**TASK STATEMENT:**
Scan the records below, and wherever a line has the word "badge", pull it out.

(STUDY MATERIAL Opens)

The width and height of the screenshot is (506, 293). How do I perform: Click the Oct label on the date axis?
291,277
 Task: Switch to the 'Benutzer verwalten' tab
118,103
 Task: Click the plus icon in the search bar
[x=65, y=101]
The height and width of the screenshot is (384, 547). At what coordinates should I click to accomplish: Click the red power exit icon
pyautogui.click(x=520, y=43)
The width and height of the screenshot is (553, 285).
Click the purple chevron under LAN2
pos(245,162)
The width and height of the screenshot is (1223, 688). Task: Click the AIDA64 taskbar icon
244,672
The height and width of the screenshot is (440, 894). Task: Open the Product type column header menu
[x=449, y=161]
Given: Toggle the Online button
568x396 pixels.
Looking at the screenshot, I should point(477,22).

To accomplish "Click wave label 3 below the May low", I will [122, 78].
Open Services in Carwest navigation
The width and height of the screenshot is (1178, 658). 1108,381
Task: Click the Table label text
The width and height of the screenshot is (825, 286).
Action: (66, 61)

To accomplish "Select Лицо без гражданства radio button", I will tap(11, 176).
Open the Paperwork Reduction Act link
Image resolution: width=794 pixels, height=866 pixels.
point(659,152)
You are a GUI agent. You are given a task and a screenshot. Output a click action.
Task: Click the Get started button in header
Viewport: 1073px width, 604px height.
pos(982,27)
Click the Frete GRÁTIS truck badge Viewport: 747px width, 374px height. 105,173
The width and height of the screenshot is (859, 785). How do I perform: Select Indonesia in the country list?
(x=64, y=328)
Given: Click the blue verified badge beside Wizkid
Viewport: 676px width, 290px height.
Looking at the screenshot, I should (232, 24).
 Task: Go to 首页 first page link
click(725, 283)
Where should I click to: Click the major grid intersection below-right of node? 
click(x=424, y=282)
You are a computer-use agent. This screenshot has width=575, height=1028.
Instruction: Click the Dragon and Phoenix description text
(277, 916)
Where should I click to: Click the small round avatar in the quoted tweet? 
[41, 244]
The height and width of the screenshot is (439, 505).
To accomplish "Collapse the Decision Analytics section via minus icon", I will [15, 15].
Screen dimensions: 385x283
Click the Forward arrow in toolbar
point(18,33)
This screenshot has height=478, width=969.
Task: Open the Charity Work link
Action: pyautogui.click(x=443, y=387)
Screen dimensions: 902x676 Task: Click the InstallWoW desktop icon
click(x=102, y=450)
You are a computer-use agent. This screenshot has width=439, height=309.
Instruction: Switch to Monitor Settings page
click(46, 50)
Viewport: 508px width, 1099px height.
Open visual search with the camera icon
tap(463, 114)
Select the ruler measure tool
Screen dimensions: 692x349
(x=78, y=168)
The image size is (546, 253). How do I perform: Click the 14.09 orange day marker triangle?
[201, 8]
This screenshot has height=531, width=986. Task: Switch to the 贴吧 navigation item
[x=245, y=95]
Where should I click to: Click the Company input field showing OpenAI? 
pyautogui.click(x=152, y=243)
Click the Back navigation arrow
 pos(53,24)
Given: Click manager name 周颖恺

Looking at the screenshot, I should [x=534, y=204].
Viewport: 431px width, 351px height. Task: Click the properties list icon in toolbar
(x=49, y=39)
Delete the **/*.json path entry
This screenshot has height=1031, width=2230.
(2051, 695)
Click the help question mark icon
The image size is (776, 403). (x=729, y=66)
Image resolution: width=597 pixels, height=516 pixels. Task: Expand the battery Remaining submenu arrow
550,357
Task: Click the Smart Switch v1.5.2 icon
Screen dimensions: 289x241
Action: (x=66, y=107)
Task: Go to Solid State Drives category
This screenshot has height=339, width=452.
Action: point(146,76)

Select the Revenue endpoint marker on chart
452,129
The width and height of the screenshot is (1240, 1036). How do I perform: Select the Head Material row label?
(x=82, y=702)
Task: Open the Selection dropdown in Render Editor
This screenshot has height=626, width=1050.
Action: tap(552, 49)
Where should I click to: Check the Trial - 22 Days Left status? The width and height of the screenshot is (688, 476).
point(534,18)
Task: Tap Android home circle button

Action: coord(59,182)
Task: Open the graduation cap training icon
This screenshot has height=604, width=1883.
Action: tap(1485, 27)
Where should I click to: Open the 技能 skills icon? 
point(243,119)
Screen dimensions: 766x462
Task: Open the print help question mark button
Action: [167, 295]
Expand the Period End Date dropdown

(STUDY MATERIAL Closes)

**ANSWER TO THIS TASK:**
Click the Frete GRÁTIS truck badge Viewport: 747px width, 374px height. 105,173
Given: Click the blue verified badge beside Wizkid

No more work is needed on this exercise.